Outbreak News Today
- Website type: Health news website
- Available in: English
- Founded: April 18, 2014; 12 years ago
- Headquarters: Austin, Texas, United States
- Area served: Worldwide
- Owner: Entrilex News Network LLC
- Website: outbreaknewstoday.com

= Outbreak News Today =

American health news website

Outbreak News Today is an English-language online health news website focused on infectious diseases, disease outbreaks, and global public health developments. It has operated since April 18, 2014, and is owned and managed by Entrilex News Network LLC.

== History ==
In 2026, Entrilex News Network LLC acquired Outbreak News Today, along with The Global Dispatch and Tampa Dispatch, as part of an expansion of its digital news portfolio. The reports stated that the acquisition took place on May 20, 2026, and that the acquired websites would continue to operate as separate publications.
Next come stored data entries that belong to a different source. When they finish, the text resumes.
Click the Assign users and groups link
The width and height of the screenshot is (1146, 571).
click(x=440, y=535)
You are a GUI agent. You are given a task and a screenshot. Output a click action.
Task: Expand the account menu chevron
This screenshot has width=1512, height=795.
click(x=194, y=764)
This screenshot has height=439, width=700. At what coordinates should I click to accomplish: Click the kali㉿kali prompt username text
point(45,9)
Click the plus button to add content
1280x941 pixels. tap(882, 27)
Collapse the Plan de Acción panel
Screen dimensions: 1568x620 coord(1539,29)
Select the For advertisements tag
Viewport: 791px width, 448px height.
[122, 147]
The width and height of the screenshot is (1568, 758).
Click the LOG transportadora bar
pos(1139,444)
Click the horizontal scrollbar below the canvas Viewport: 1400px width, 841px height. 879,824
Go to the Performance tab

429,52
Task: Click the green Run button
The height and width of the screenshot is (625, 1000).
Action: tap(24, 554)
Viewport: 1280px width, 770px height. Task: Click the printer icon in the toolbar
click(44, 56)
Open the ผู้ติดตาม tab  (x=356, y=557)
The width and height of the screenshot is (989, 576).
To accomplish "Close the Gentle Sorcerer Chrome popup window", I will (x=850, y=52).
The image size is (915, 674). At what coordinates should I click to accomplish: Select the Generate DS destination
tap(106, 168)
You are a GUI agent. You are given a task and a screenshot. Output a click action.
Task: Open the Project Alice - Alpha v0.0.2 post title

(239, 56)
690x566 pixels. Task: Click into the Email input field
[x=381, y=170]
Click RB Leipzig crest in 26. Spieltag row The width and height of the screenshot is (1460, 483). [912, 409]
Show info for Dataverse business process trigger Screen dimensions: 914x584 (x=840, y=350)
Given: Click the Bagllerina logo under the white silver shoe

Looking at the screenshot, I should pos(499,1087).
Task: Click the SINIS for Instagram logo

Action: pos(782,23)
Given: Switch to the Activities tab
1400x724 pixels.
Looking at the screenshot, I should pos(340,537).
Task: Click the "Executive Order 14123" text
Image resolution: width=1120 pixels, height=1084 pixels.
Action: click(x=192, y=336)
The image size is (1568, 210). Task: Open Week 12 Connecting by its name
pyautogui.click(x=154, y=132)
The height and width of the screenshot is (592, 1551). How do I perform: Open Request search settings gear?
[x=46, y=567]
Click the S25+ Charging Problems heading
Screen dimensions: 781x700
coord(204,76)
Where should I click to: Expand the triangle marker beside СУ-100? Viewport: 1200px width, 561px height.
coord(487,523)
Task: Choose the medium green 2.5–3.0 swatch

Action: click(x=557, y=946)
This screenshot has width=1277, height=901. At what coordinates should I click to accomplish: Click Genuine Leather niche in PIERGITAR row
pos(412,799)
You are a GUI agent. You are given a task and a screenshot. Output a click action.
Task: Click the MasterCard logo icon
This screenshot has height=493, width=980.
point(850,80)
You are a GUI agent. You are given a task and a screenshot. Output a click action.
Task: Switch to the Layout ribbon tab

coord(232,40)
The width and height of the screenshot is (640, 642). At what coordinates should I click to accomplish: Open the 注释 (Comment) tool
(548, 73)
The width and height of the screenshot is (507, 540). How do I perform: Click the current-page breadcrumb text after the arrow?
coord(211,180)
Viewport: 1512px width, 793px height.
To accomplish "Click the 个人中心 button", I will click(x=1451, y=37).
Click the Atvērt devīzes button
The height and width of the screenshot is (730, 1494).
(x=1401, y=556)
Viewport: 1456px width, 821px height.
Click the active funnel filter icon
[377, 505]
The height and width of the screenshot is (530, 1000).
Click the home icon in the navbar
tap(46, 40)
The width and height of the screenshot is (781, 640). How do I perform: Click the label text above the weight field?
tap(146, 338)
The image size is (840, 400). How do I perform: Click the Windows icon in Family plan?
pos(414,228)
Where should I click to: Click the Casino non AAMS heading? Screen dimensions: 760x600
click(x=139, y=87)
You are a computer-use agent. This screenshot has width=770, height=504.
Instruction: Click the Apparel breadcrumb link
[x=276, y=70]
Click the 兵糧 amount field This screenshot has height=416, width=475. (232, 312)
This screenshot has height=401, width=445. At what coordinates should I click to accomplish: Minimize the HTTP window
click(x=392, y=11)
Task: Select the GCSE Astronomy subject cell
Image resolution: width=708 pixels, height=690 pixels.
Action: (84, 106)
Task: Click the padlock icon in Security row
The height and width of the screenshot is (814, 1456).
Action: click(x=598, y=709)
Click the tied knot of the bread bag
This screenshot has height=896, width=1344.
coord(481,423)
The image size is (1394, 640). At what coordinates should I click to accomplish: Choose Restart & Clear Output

== Use in disease surveillance ==
Outbreak News Today has been cited in public-health and disease-surveillance contexts. A 2025 article in Scientific Data on the Human Epidemic Database described Outbreak News Today as one of the unofficial outbreak aggregators monitored by digital surveillance experts, alongside sources such as ProMED-mail.

The Defense Health Agency's Armed Forces Health Surveillance Division included Outbreak News Today among the sources for a March 2026 Health Surveillance Update concerning avian influenza A(H5N1) in Cambodia.